## [Provided passage]
A turning point for young neurons
During neural development, newborn neurons extend axons toward distant targets then form connections with other cells. This process depends on the growth cone, a dynamic structure at the growing axon tip of the neuron that detects attractive and repulsive guidance cues. Many axon guidance molecules have been identified, and their functions are well characterized, but exactly how they cause growth cone turning has been unclear.
Hiroyuki Kamiguchi of the RIKEN Brain Science Institute, Wako, and his colleagues have now shown that repulsive growth cone turning is driven by a process called endocytosis1, whereby portions of the growth cone’s membrane are removed and internalized.
Endocytosis occurs continuously in all neurons to remove receptors and other membrane proteins for recycling, and to take-up neurotransmitters after their release. It is mediated by a molecule called clathrin, which induces formation of spherical ‘pits’ in the membrane that are then pulled into the cell.
By tagging clathrin with a fluorescent marker and observing the cells under a microscope, Kamiguchi’s group visualized the formation and movements of pits in the growth cones of dorsal root ganglion cells from embryonic chicks. They observed pits appearing at the edges of the growth cones that then migrated towards the center. Pit migration was significantly slowed by blebbistatin, a small molecule that inhibits the motor protein myosin II, which moves a structure called the cytoskeleton towards the growth cone center, suggesting that pits are coupled with cytoskeletal flow.
The researchers then induced localized increases of calcium ion concentrations in the growth cones, mimicking their response to repulsive guidance cues. On the side where calcium was elevated, asymmetrical endocytosis resulted and turned the growth cones the other way.
When Kamiguchi and colleagues added compounds that inhibit endocytosis, however, they abolished repulsive turning in response to either increased calcium concentration or repulsive axon guidance molecules. In contrast, they showed that inducing asymmetric endocytosis in the absence of guidance cues and localized increases of calcium concentration was sufficient to cause growth cone turning.
They also calculated that endocytosis removes at least 2% of the growth cone membrane every minute, corresponding to 72% of the total surface area during the entire course of turning.
“We now know that repulsive turning depends on asymmetric endocytosis of adhesion molecules from the growth cone surface,” says Kamiguchi, “but we think it also requires many other unidentified molecules to be internalized and recycled.” The team is conducting large-scale analyses to find them.
The corresponding author for this highlight is based at the Laboratory for Neuronal Growth Mechanisms, RIKEN Brain Science Institute
Journal information
1. Tojima, T., Itofusa, R. & Kamiguchi, H. Asymmetric clathrin-mediated endocytosis drives repulsive growth cone guidance. Neuron 66, 370–377 (2010).

## [Raw data]
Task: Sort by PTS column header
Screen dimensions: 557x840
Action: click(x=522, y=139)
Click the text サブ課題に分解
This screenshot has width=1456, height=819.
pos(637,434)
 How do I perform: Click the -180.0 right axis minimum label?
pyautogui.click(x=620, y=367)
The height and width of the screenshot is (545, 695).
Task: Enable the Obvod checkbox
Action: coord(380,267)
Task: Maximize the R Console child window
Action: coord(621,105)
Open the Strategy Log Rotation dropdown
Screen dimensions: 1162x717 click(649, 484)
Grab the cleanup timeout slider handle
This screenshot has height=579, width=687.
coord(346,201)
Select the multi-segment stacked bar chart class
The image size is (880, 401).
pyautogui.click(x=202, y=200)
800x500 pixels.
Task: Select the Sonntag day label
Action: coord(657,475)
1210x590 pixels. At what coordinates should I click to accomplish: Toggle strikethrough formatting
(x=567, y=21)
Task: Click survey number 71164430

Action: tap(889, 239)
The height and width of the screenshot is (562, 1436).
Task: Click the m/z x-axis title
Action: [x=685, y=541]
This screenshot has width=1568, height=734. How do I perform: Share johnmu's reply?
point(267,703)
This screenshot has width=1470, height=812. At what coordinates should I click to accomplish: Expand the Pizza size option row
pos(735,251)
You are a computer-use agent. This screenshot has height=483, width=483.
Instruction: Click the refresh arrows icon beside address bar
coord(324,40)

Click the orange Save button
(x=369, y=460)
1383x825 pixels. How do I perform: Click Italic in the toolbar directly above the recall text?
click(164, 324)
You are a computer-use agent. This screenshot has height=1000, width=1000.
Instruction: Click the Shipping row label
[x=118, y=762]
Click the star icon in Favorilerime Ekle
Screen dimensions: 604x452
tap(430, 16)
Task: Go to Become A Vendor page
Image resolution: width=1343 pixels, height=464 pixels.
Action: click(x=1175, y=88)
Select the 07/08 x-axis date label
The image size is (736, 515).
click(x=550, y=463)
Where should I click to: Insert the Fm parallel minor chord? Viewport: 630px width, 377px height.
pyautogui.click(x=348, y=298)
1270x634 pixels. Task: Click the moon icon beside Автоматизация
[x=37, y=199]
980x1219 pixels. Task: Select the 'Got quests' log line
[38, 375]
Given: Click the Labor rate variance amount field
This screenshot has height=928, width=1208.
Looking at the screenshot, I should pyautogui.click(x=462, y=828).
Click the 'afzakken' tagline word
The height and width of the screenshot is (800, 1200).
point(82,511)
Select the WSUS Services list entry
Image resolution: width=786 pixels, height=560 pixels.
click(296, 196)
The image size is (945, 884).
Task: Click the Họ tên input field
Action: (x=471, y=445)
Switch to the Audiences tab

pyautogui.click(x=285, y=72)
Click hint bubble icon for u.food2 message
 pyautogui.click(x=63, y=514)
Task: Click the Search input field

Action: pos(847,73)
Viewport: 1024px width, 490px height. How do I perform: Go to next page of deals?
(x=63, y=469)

## [Questions]
1 – Summarize the growth cone article in two sentences.
2 – According to the growth cone article, what minimum share of the growth cone membrane does endocytosis remove every minute?
3 – Rewrite the paragraph of the growth cone article that begins "By tagging clathrin with a fluorescent marker" as a short bulleted list that keeps its main facts.

## [Task solutions]
1 – Researchers led by Hiroyuki Kamiguchi at the RIKEN Brain Science Institute showed that repulsive turning of neuronal growth cones is driven by endocytosis, the clathrin-mediated removal and internalization of parts of the growth cone's membrane. Localized calcium increases caused asymmetric endocytosis that turned growth cones away, and blocking endocytosis abolished this repulsive turning, while inducing asymmetric endocytosis alone was enough to cause turning.

2 – At least 2% of the growth cone membrane.

3 –
- Kamiguchi's group tagged clathrin with a fluorescent marker and used a microscope to watch pits form and move in growth cones of dorsal root ganglion cells from embryonic chicks.
- Pits appeared at the edges of the growth cones and migrated toward the center.
- Blebbistatin, which inhibits the motor protein myosin II, significantly slowed pit migration.
- Myosin II moves the cytoskeleton toward the growth cone center, suggesting that pits are coupled with cytoskeletal flow.